--- SUPPLIED INFORMATION ---
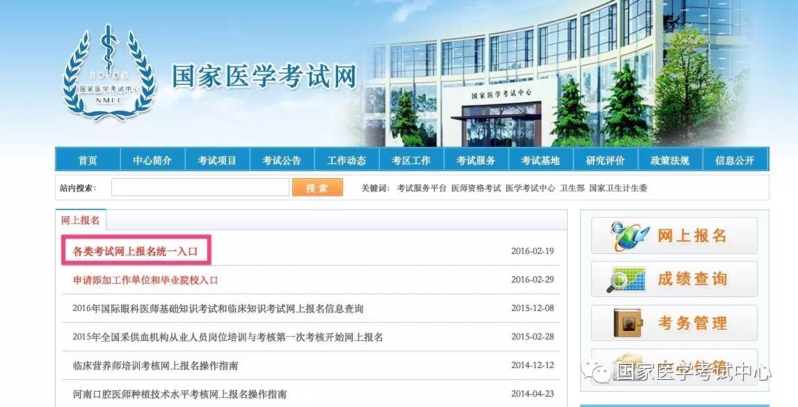Select 工作动态 in navigation bar
Viewport: 798px width, 407px height.
coord(346,160)
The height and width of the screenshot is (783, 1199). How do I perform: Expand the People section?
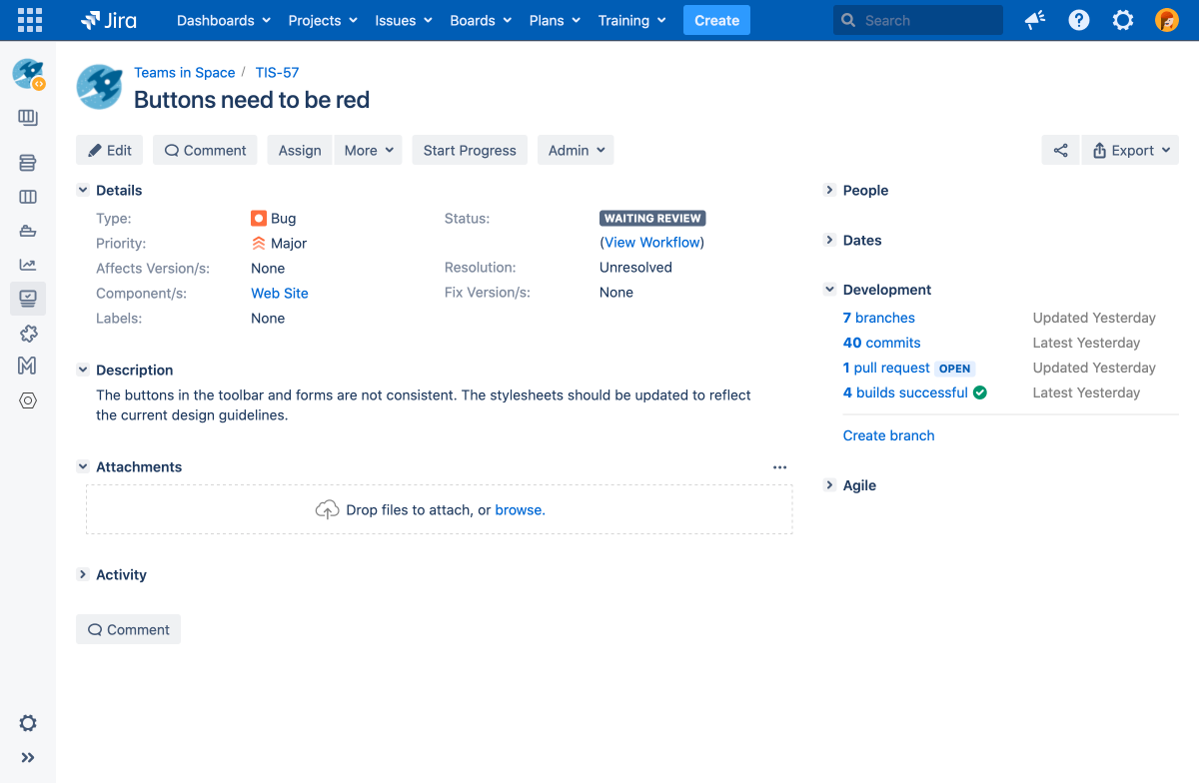pos(829,190)
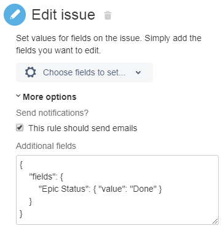The height and width of the screenshot is (231, 223).
Task: Place cursor at JSON final closing brace
Action: tap(21, 214)
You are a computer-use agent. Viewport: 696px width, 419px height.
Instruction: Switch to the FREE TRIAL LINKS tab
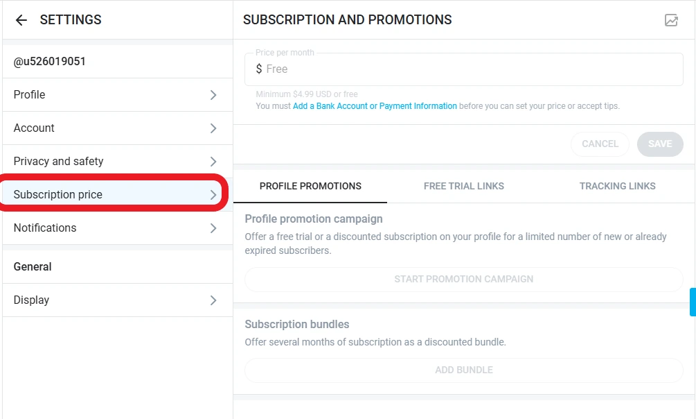463,186
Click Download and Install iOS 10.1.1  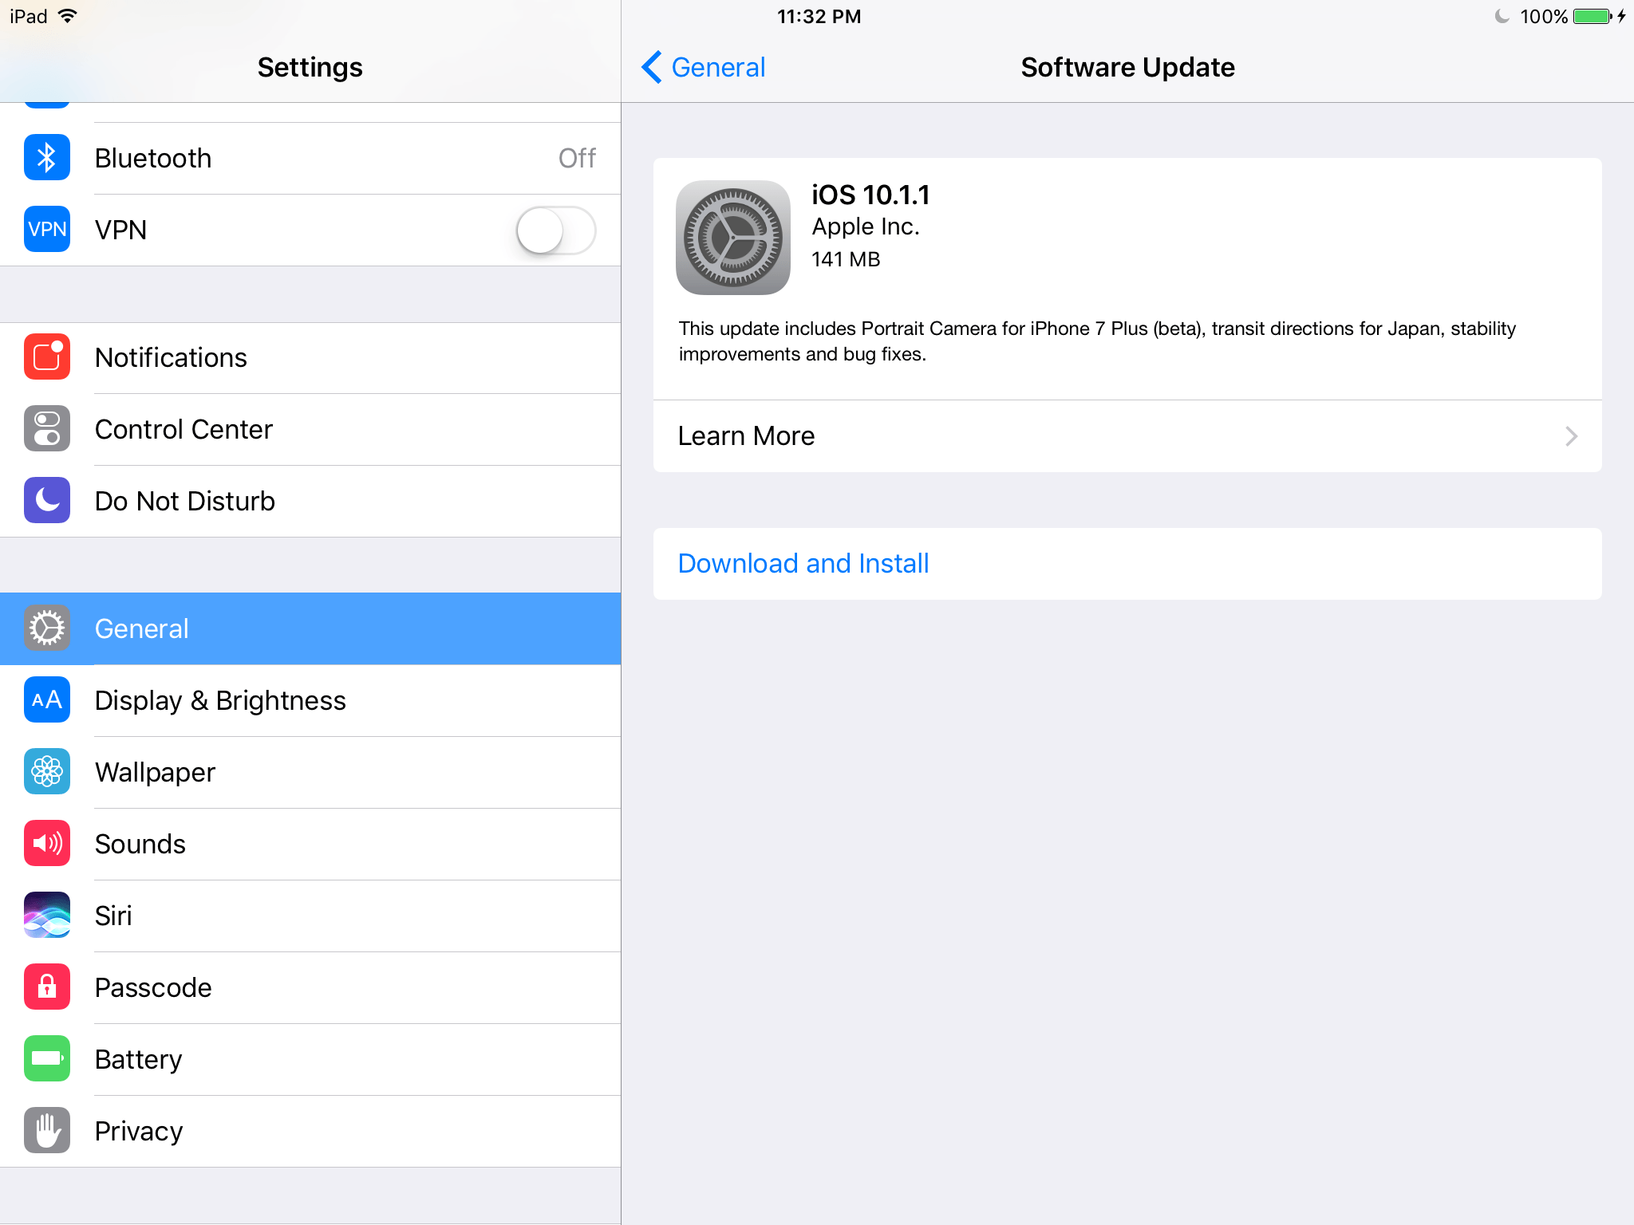pos(804,562)
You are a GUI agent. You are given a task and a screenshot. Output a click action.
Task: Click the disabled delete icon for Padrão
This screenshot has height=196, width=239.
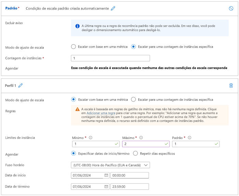pos(231,9)

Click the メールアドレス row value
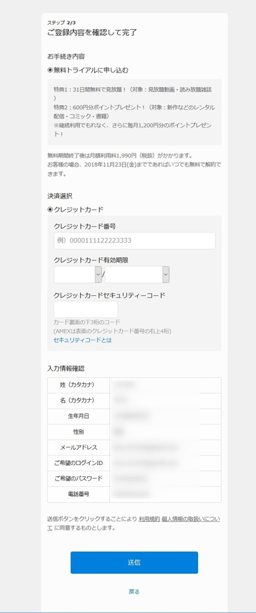165,448
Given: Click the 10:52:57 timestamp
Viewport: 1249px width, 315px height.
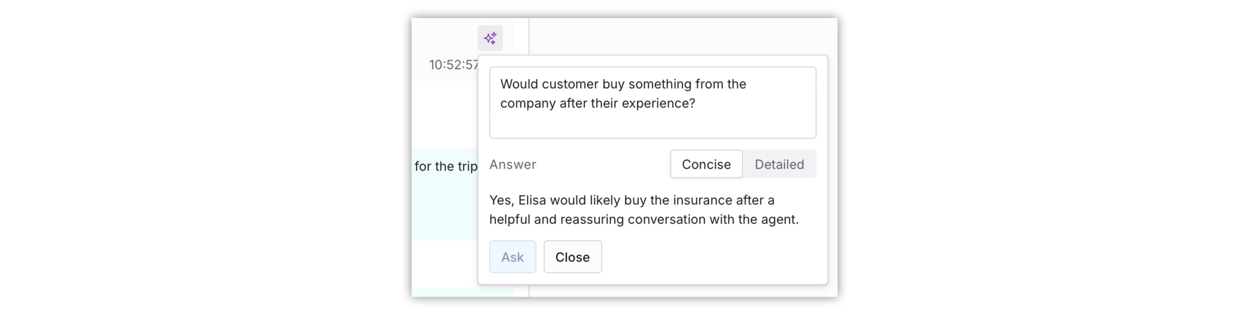Looking at the screenshot, I should pos(454,65).
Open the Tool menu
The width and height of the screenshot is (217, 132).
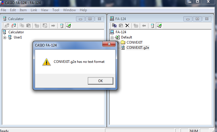[x=56, y=10]
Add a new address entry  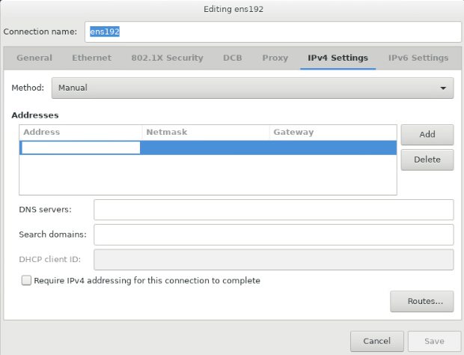(427, 134)
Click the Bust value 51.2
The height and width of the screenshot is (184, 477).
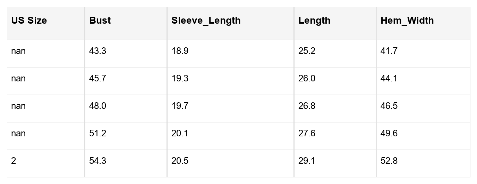coord(97,134)
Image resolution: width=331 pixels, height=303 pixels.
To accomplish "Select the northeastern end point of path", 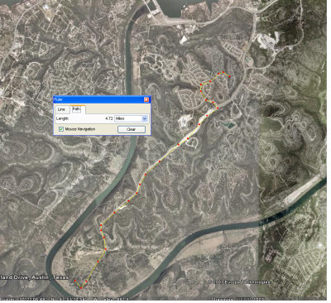I will [x=229, y=76].
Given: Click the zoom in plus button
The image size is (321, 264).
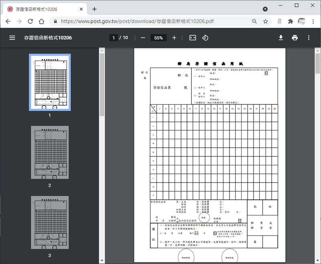Looking at the screenshot, I should click(174, 38).
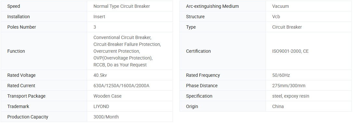Select the steel, expoxy resin specification

291,96
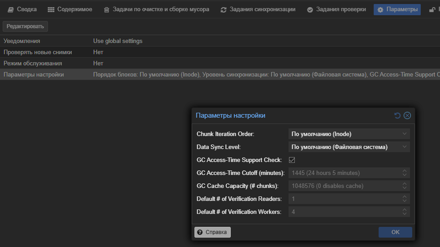Go to Задания синхронизации tab
Screen dimensions: 440x247
tap(258, 9)
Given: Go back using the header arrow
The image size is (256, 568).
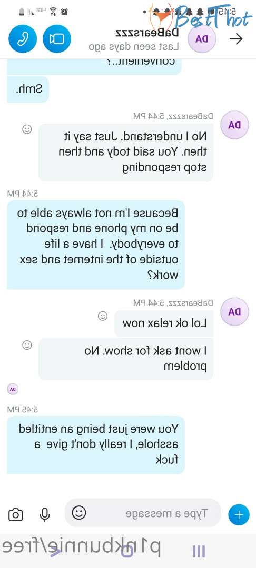Looking at the screenshot, I should pyautogui.click(x=236, y=39).
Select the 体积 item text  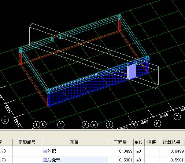coord(52,151)
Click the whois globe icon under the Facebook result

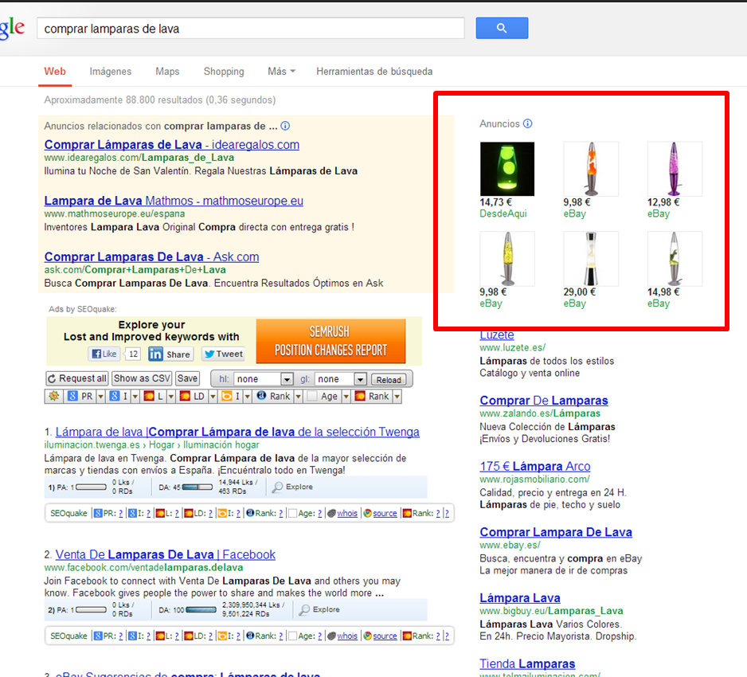(x=330, y=635)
---
REQUIRED ACTION:
In the records, find every line that has the string "agent" and copy it.

ANSWER BOX:
You are a computer-use agent. Viewport: 696px width, 419px height.
You are a GUI agent. You are given a task and a screenshot. Output a click action.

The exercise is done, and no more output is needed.